_Instructions to follow_: In the part of the entries that opens with the line containing "You are a GUI" and closes with the line containing "The width and", substitute "Sunday" for "Saturday". Return only those lines, with everything else unchanged.
start Input rows
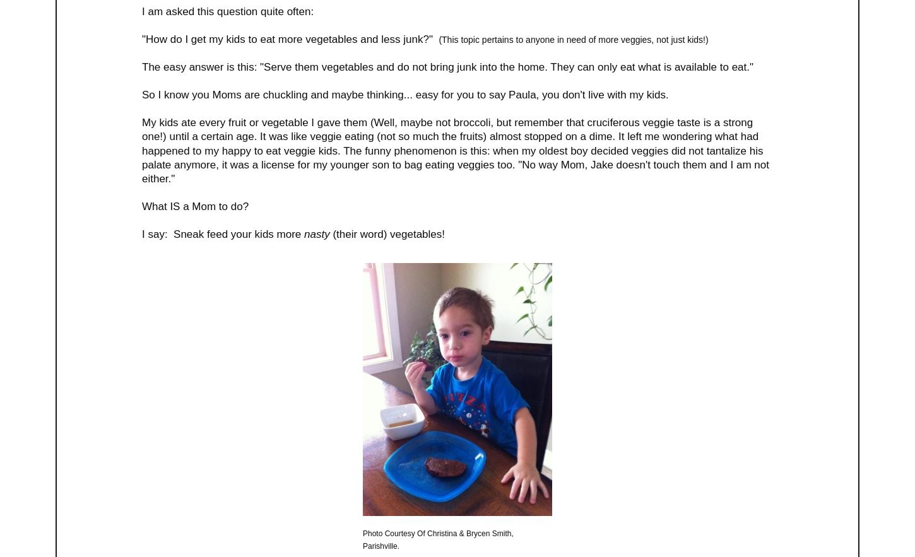 This screenshot has height=557, width=915. What do you see at coordinates (455, 150) in the screenshot?
I see `'My kids ate every fruit or vegetable I gave them (Well, maybe not broccoli, but remember that cruciferous veggie taste is a strong one!) until a certain age. It was like veggie eating (not so much the fruits) almost stopped on a dime. It left me wondering what had happened to my happy to eat veggie kids. The funny phenomenon is this: when my oldest boy decided veggies did not tantalize his palate anymore, it was a license for my younger son to bag eating veggies too. "No way Mom, Jake doesn't touch them and I am not either."'` at bounding box center [455, 150].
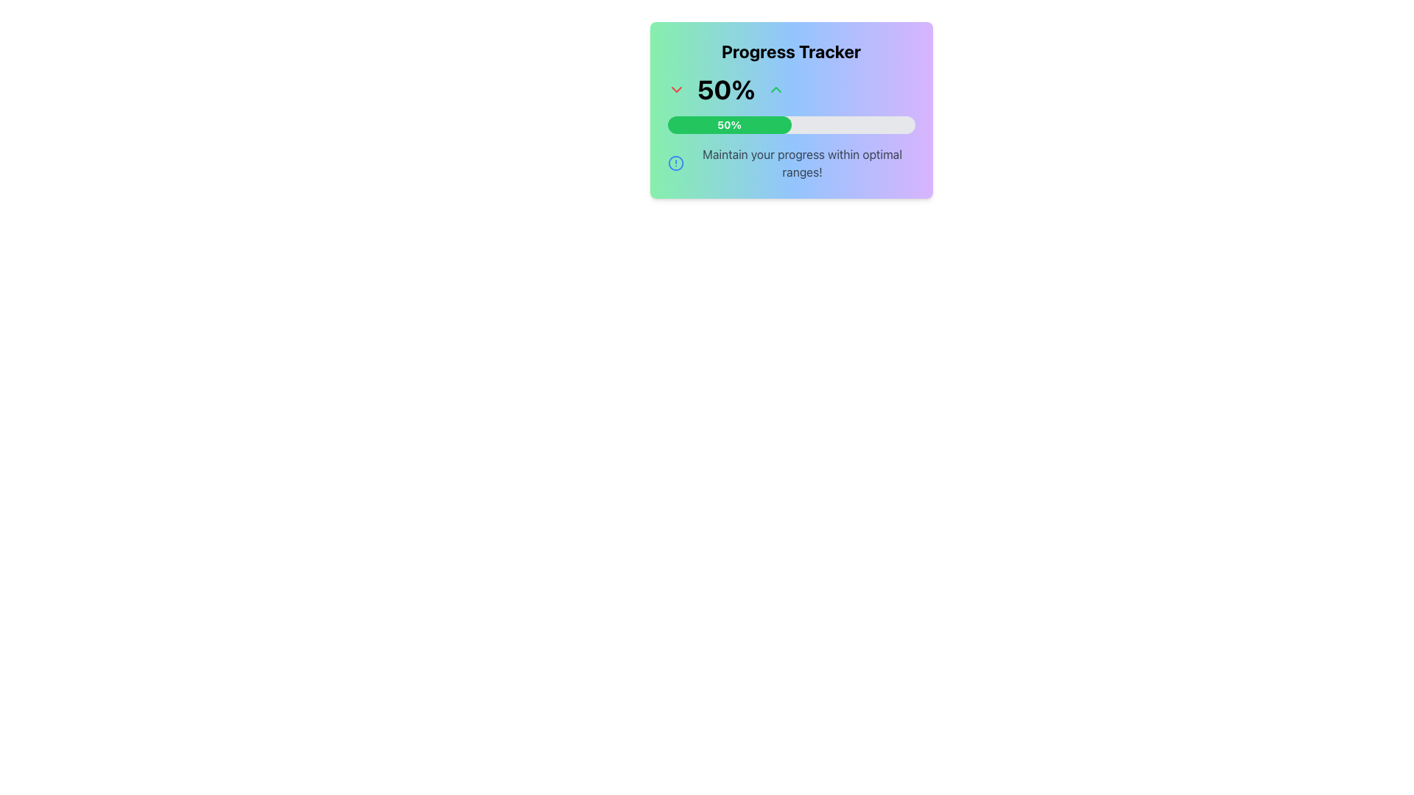 Image resolution: width=1414 pixels, height=795 pixels. What do you see at coordinates (790, 164) in the screenshot?
I see `the informational text that reads 'Maintain your progress within optimal ranges!'` at bounding box center [790, 164].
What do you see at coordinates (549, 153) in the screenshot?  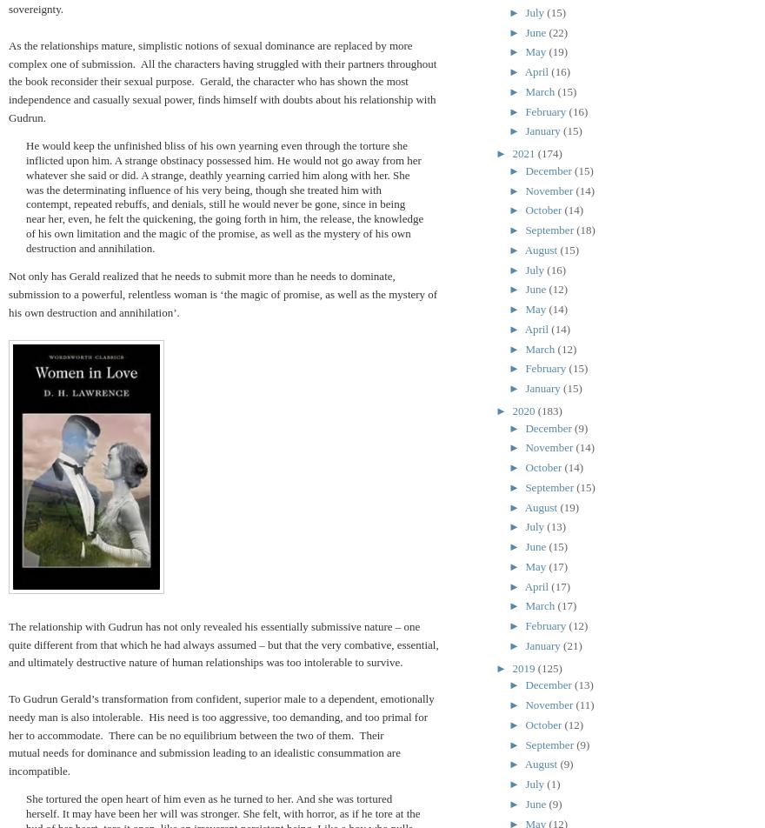 I see `'(174)'` at bounding box center [549, 153].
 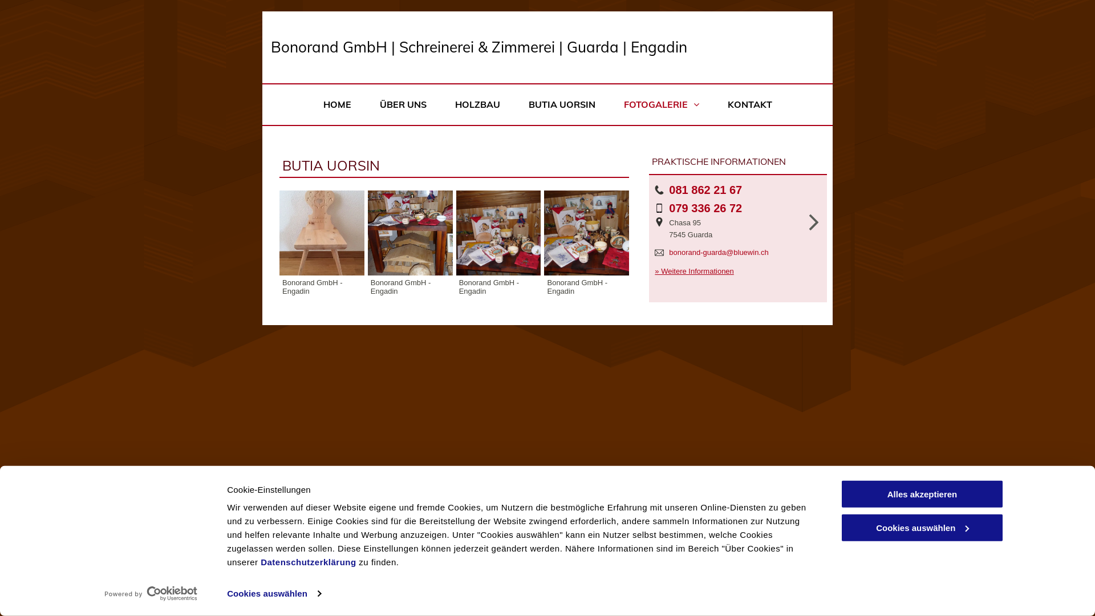 I want to click on 'KONTAKT', so click(x=712, y=104).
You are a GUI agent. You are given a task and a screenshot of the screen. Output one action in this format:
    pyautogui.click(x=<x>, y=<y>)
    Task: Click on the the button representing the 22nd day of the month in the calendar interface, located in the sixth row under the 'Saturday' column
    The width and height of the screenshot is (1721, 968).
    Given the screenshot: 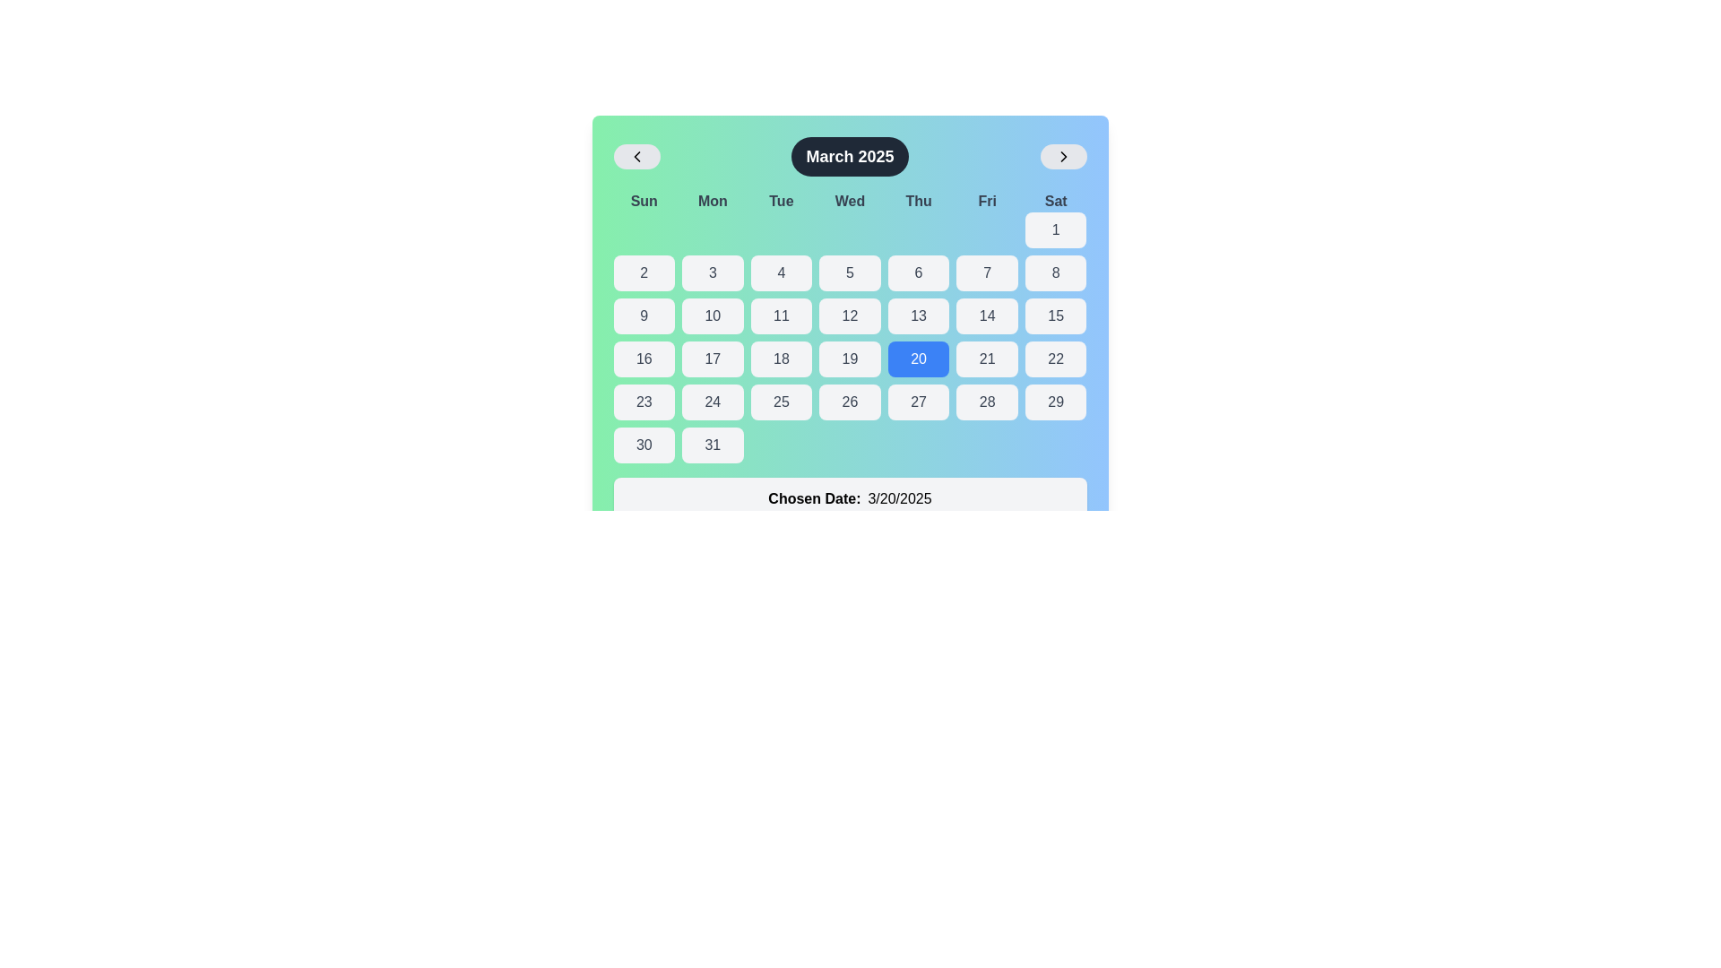 What is the action you would take?
    pyautogui.click(x=1056, y=360)
    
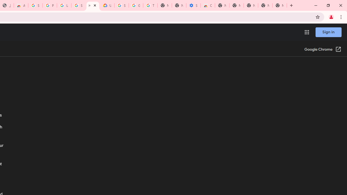  Describe the element at coordinates (323, 50) in the screenshot. I see `'Google Chrome (Open in a new window)'` at that location.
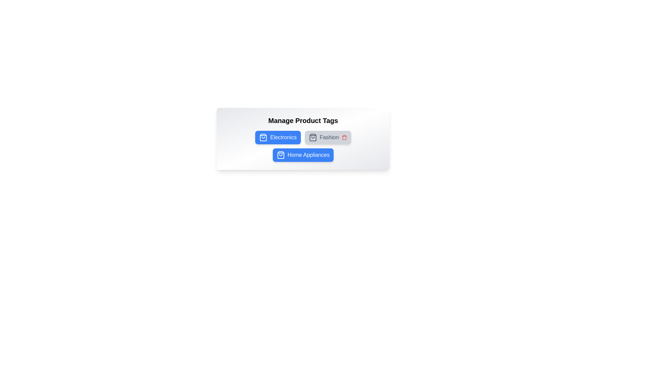  What do you see at coordinates (303, 155) in the screenshot?
I see `the tag Home Appliances` at bounding box center [303, 155].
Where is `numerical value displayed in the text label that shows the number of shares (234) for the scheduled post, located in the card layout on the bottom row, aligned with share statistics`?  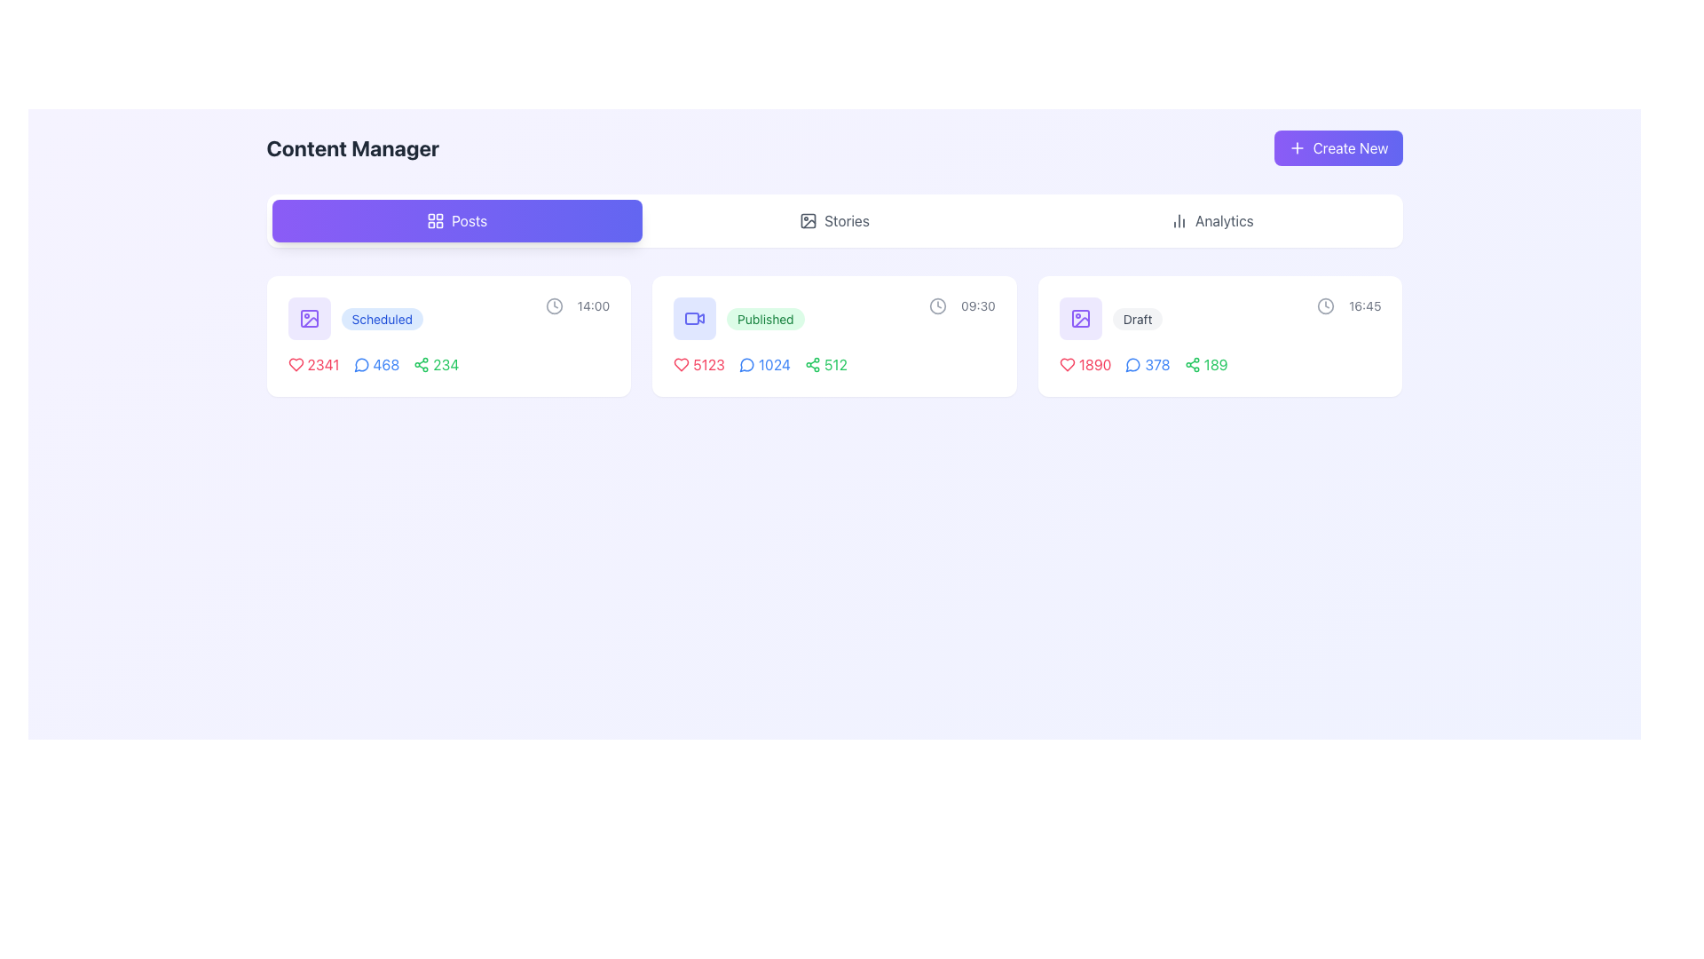
numerical value displayed in the text label that shows the number of shares (234) for the scheduled post, located in the card layout on the bottom row, aligned with share statistics is located at coordinates (446, 364).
end Input rows
_Response to this exercise_:
You are a GUI agent. You are given a task and a screenshot of the screen. Output one action in this format:
    pyautogui.click(x=<x>, y=<y>)
    Task: Click on the the button representing the 22nd day of the month in the calendar interface, located in the sixth row under the 'Sunday' column
    The width and height of the screenshot is (1721, 968).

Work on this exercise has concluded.